*PROVIDED TEXT*:
= = =
The experimentally measured relative bandwidths vary between 1.8 and 3.1%, in good agreement with the simulations. A slight disparity between the measured and predicted UV wavelength was however apparent (204 nm versus 226 nm in Fig. 4(a) and 4(e), for a pressure of 5 bar). This disparity was found to vary in an unsystematic manner as the pressure was increased. Inaccuracies in the model used to calculate the dispersion [18] cannot fully explain the discrepancies, since one would expect any such errors to be systematic and less significant at shorter wavelengths. Additionally, the agreement between simulation and experiment around 800 nm is extremely close, which indicates that the values used for material nonlinearity and total dispersion are reliable in that spectral region. A more likely reason is uncertainties in the phase-matching condition, which is highly sensitive to small errors in the Ar dispersion curve, its reliability being reduced in the UV. Additionally, two-photon resonances can play a significant role when generating light so deep in the UV, with the result that the gas nonlinearity can become strongly frequency dependent.

The pulse energies in the UV band were measured by multiple reflections of the output beam at filtering mirrors, which were specifically selected for the four target wavelengths mentioned above, with reflections up to 99% within approximately ± 10 nm of the target wavelength, and below 10% for other regions. Experimental measurements, summarized in Table 1, indicate that up to 6.6% of the total output power lies within the narrow UV band, which translates to a pulse energy of 75 nJ.
= = =
*INFORMATION PROVIDED*:

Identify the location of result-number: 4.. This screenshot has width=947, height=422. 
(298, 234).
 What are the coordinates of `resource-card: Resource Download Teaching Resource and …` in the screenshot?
= = =
*THINGS TO DO*:
- A) Using the text on UV pulse measurements, answer these questions:
(i) Between what values do the experimentally measured relative bandwidths vary?
(ii) At a pressure of 5 bar, what were the measured and predicted UV wavelengths?
(iii) What maximum share of the total output power lies within the narrow UV band, and what pulse energy does that correspond to?
- B) Copy word for word the part of the text on UV pulse measurements starting at "The pulse energies" and ending at "energy of 75 nJ.".

*ANSWERS BY ITEM NUMBER*:
- A)
(i) Between 1.8 and 3.1%.
(ii) 204 nm measured and 226 nm predicted.
(iii) Up to 6.6%, which corresponds to a pulse energy of 75 nJ.

- B)
The pulse energies in the UV band were measured by multiple reflections of the output beam at filtering mirrors, which were specifically selected for the four target wavelengths mentioned above, with reflections up to 99% within approximately ± 10 nm of the target wavelength, and below 10% for other regions. Experimental measurements, summarized in Table 1, indicate that up to 6.6% of the total output power lies within the narrow UV band, which translates to a pulse energy of 75 nJ.